**What is required**
List each of the lines below that contains the word "height".

**Recorded information**
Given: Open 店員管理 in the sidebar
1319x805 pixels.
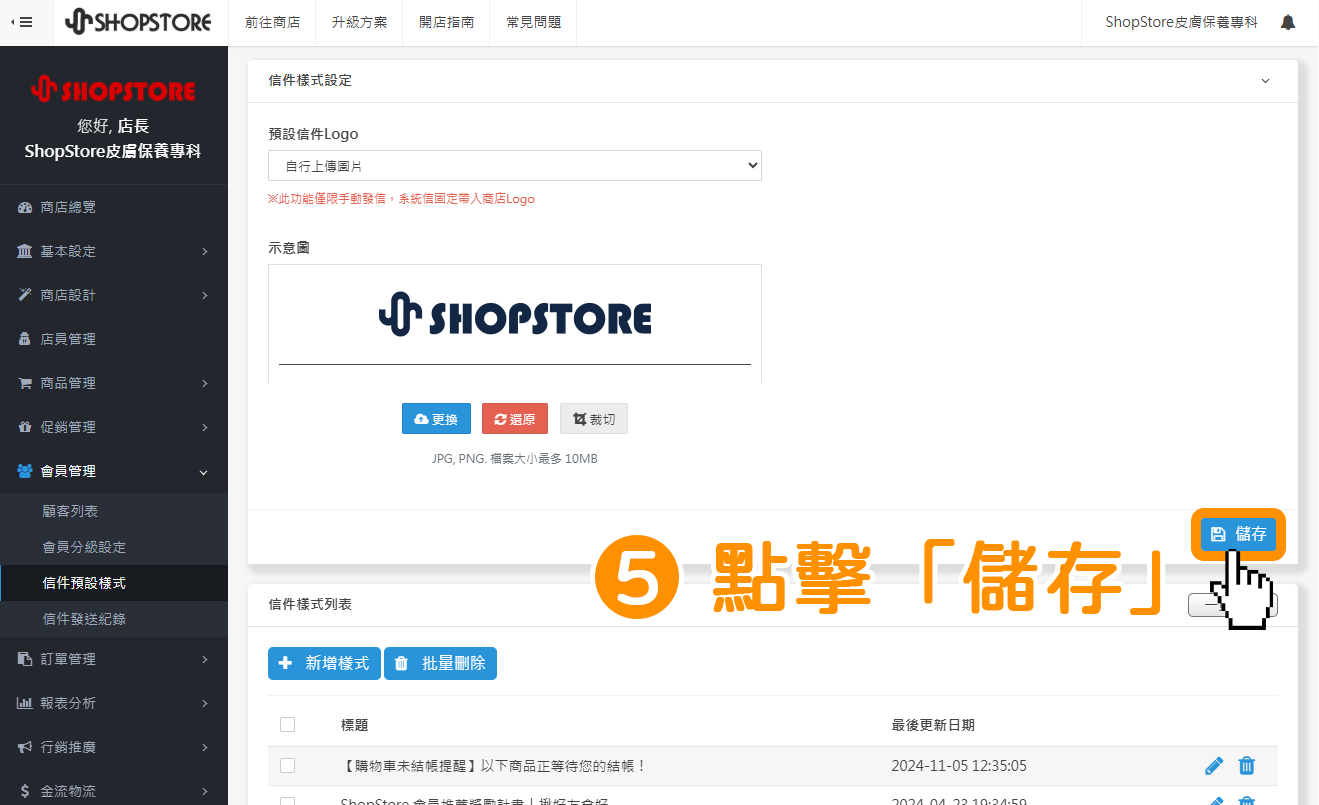Looking at the screenshot, I should click(68, 339).
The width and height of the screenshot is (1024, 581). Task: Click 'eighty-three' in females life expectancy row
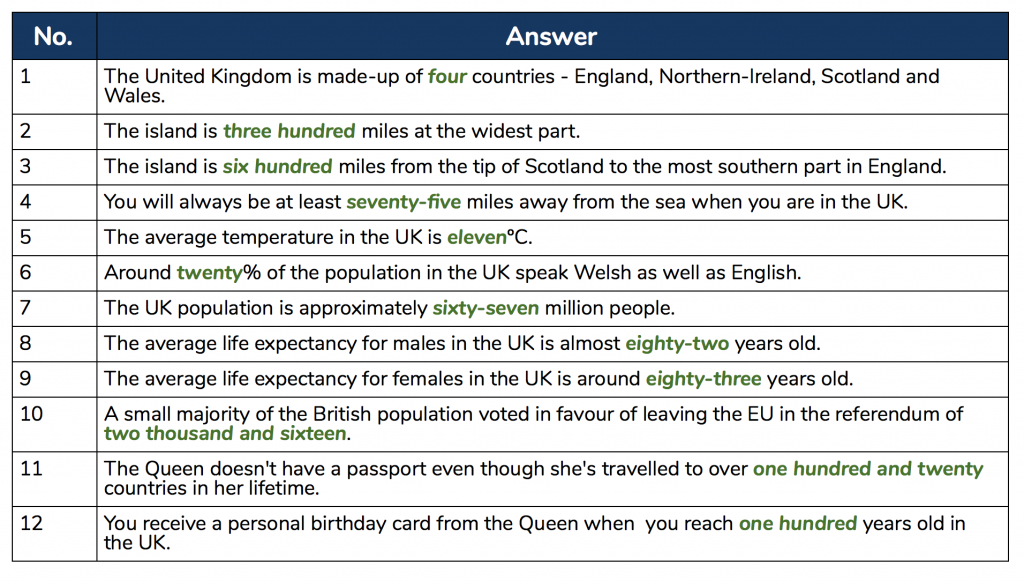(703, 379)
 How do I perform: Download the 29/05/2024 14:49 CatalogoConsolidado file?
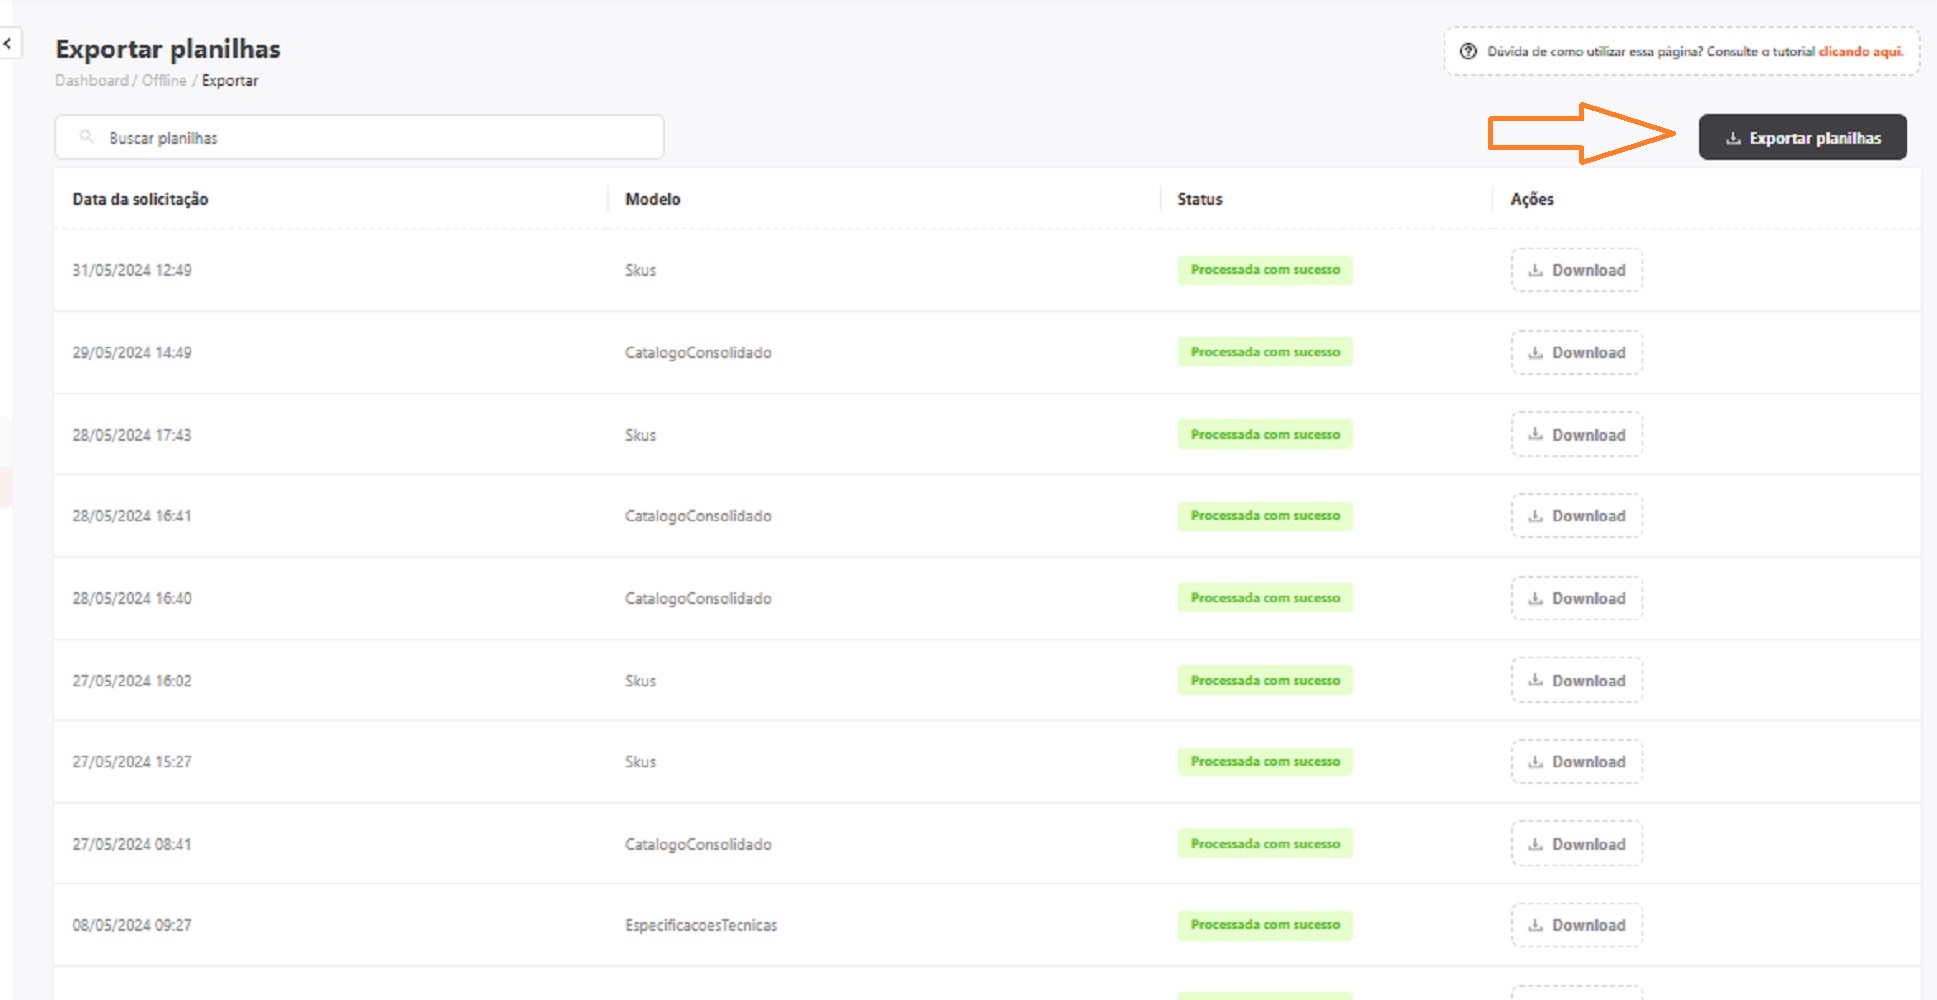click(1576, 353)
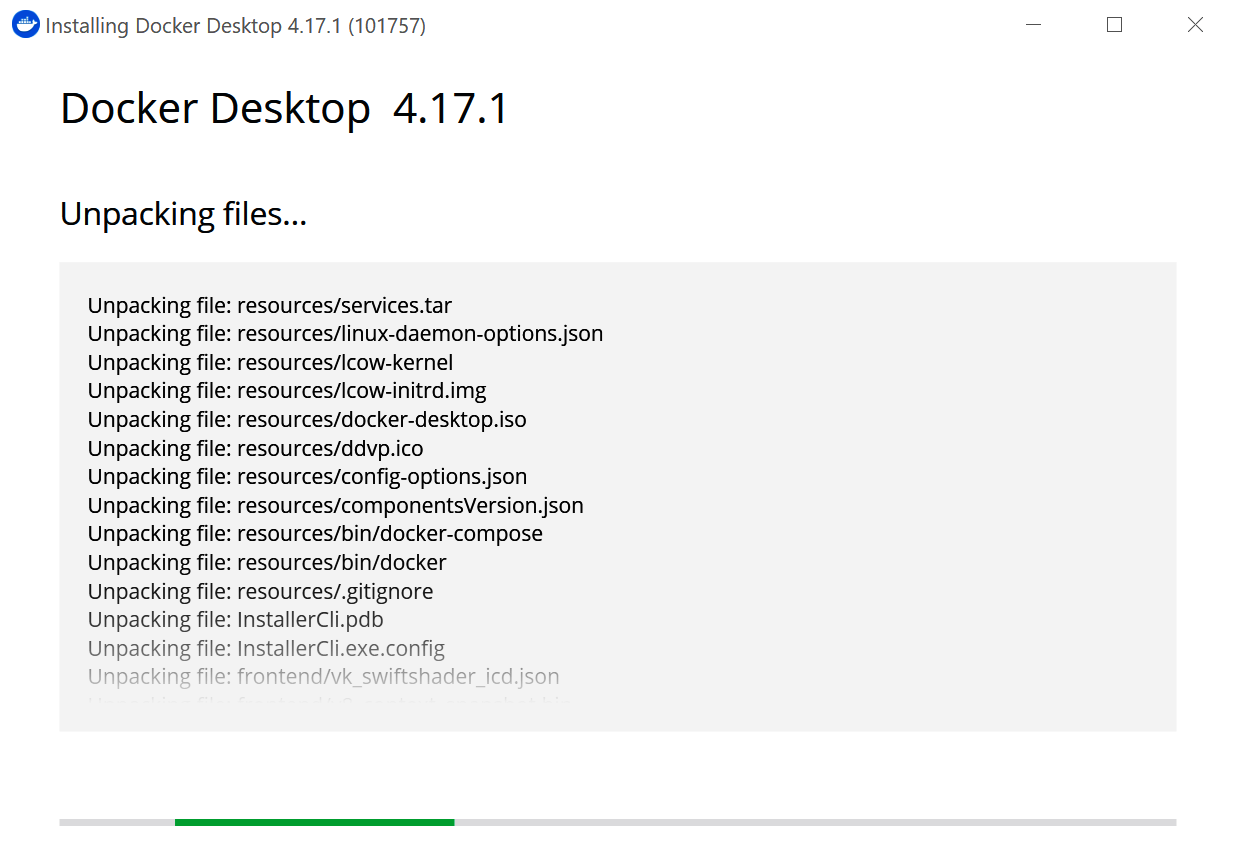Click the resources/bin/docker-compose entry
The height and width of the screenshot is (848, 1236).
click(315, 533)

**Written response**
The width and height of the screenshot is (1024, 581). Task: Click 'eighty-three' in females life expectancy row
The height and width of the screenshot is (848, 1236).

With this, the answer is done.